Abdera looks like that now. “Jordan,” she says, as if she only has strength to utter his name.
“You’re late,” he says, feeling stupid.
Which only seems to make Abdera feel worse. “I was trapped.”
Jor moves her to the table, where D’Yquem helps her take a seat. Jor offers her a sip of brue, which she gulps in a single swallow. The beverage is designed to bolster human resistance to Venerian germs and other environmental factors; in small doses, it will not hurt Abdera.
But she downs Jor’s drink before being able to speak. “My clan ordered us to stay indoors for a cycle.” Cycle being the Venerian equivalent of thirty Earth hours.
“Why?”
“They never say. But this order came without warning, on a day that is usually devoted to business. There were many protests, none successful.”
“Yet here you are.”
And now she smiles. And in a less worried voice, says, “And here I am.”
Although Abdera would strike most
human males as attractive, it is not her looks that continue to inflame Jor’s passion. Rather, it is her voice—throaty, articulate, versatile, capable of terrifying low anger and inspiring high laughter … a true Siren song.
Fluent in English, she has no accent, or none that Jor, a Midwestern American of the twenty-second century, can detect. (D’Yquem is merciless about Jor’s “absurd nasal honk” and “questionable pronunciation.”)

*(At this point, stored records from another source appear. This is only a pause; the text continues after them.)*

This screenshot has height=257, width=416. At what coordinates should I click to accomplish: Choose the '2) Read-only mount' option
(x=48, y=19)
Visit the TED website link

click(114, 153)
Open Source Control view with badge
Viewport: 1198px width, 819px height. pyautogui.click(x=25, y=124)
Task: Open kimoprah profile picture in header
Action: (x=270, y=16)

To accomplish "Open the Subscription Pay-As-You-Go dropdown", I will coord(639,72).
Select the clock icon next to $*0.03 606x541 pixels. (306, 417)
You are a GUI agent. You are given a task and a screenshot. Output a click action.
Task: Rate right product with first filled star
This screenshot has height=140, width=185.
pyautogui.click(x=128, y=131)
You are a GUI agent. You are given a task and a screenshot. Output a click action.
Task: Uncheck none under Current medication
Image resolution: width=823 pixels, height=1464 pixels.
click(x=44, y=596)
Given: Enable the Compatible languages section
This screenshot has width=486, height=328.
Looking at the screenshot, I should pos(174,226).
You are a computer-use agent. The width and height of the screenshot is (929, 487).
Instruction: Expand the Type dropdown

And now, D’Yquem, who occasionally exhibits a finely tuned set of social graces, excuses himself, leaving Jor and Abdera alone. The Venerian female watches him cross to the far side of 13-Plus. It’s as if she has never seen him walk before.

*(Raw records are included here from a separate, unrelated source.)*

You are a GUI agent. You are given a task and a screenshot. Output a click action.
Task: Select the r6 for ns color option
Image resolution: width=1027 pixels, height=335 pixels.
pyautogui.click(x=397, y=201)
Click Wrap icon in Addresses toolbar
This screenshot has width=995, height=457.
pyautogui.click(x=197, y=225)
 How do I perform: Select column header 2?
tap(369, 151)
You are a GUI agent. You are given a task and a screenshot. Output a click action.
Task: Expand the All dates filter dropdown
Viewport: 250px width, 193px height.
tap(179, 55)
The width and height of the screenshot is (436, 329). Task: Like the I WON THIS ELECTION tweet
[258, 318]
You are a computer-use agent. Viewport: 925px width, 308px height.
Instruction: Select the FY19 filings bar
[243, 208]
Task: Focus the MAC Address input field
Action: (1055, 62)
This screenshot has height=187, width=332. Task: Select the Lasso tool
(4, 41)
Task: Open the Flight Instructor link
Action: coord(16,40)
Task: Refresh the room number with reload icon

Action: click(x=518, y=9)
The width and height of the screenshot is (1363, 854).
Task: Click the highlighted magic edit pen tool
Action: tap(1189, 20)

“What do you think of the place?” Jor says.
“It’s exactly as you described it though with fewer Terrestrians.”
“It’s a slow night.” He feels the moment is right. “Why did you want to come here? After all this time, I mean.”
There is a long pause, as if Abdera has a message, but can’t find the words. “Your Lens is almost finished,” she finally says.
“Months at most, yes.” Then Jor realizes: she thinks I am going to leave. They have never talked about a future together … their relationship is unique in the Venus Port community, subject to so much gossip and speculation that their conversation has frequently been consumed by mutual sharing of same, and subsequent amusement.
A relationship of the moment.
“Would you ever consider leaving Venus Port?” he says, trying to sound casual in spite of the improvisation.
Casual or not, the question clearly surprises her. “And go where?”
“Elsewhere on the planet. There will be a second Lens in the southern hemisphere. Maybe a third.”
She smiles faintly. “Southern clans aren’t as welcoming to outsiders as your people.” Which suggests outright hostility.
“Then how about Mars?” he says. “Lots of opportunities there.”